Sad to say, you have presented a nasty problem. There's no magic that can avoid a full table or full index scan for the query you showed us.

Edit Why is simply counting all your rows so miraculously fast? @BillKarwin explained that in his comment. You use the MyISAM storage engine, which maintains the table's overall row count in its metadata and so can satisfy SELECT COUNT(*) FROM mytbl instantaneously. Once you add a WHERE clause it needs to scan all rows.

Suggestions to improve the situation involve using some sort of summary table.

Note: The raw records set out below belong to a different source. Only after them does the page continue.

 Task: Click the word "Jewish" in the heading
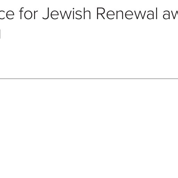point(66,14)
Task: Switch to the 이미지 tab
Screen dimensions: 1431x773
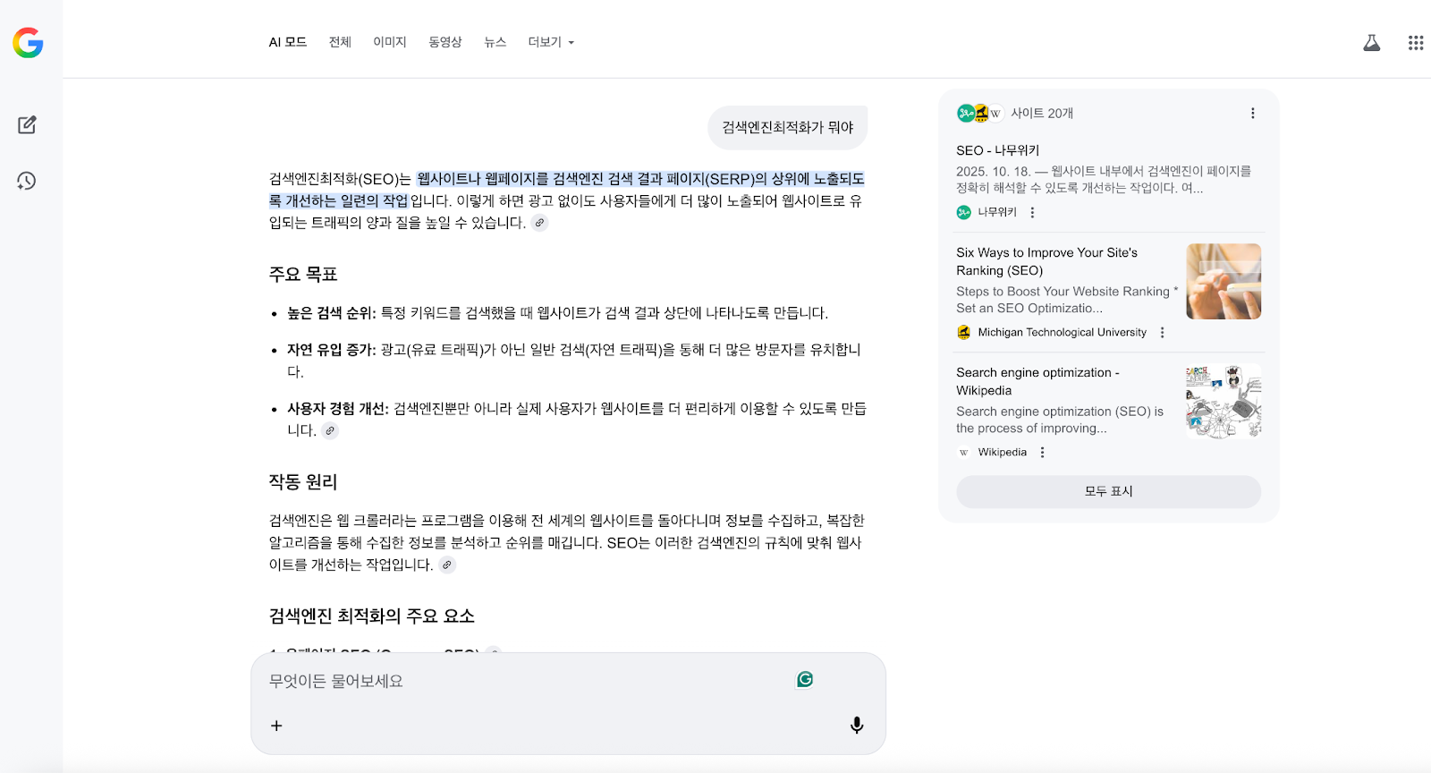Action: [x=389, y=42]
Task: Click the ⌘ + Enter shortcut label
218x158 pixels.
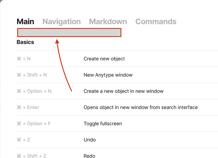Action: [28, 107]
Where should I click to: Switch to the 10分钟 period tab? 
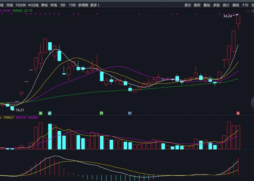coord(21,5)
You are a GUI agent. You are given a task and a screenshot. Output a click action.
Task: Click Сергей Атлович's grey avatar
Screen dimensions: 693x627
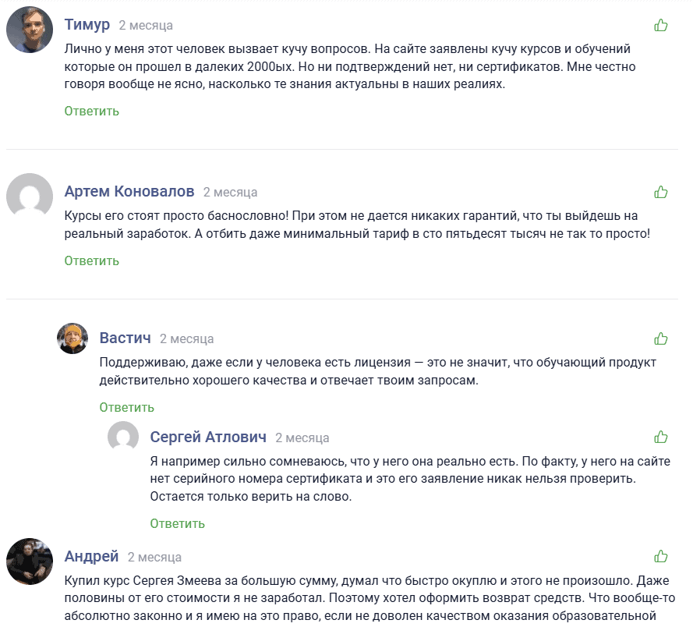tap(123, 437)

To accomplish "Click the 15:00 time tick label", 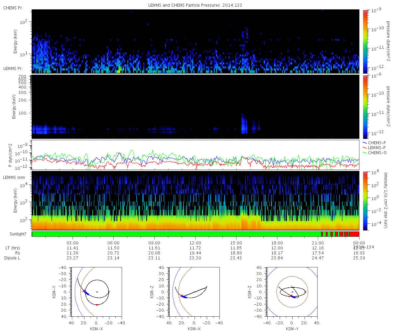I will click(236, 243).
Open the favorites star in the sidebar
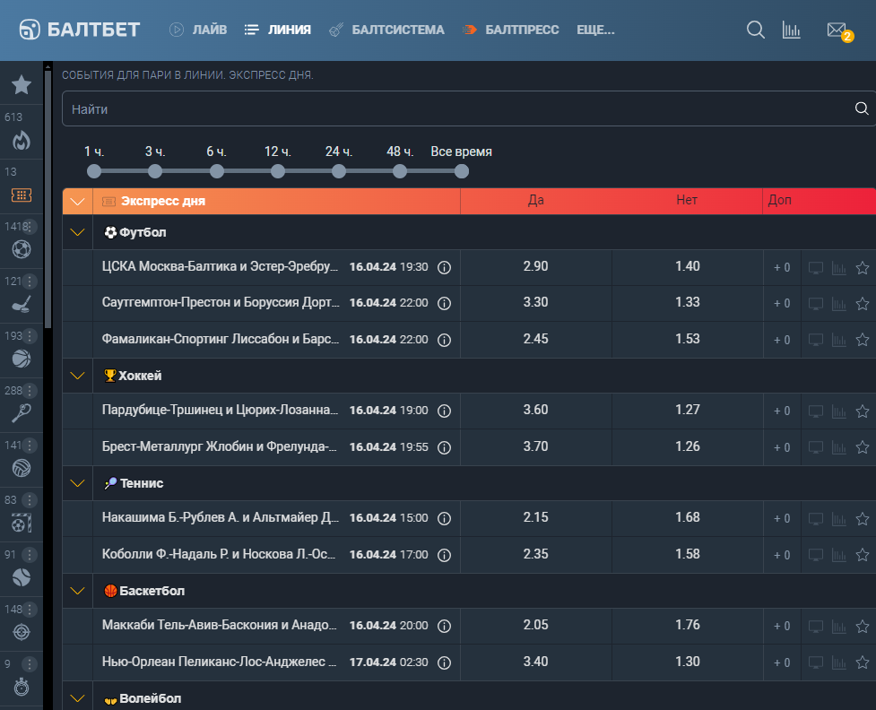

In some other RDBMS SQL this would be called a "materialized view." For example you could create this table:

CREATE TABLE tablecounts AS
SELECT COUNT(*) num, B
  FROM mytbl
 GROUP BY B;
ALTER TABLE tablecounts ADD UNIQUE INDEX B (B);

Then once in a while, maybe from a recurring EVENT, you update it:

INSERT INTO tablecounts (num, B)
SELECT COUNT(*) num, B
  FROM mytbl
 GROUP BY B
    ON DUPLICATE KEY UPDATE SET num=VALUES(num);

Then your app can do SELECT num FROM tablecounts WHERE B=1 to get the count you mentioned in your question.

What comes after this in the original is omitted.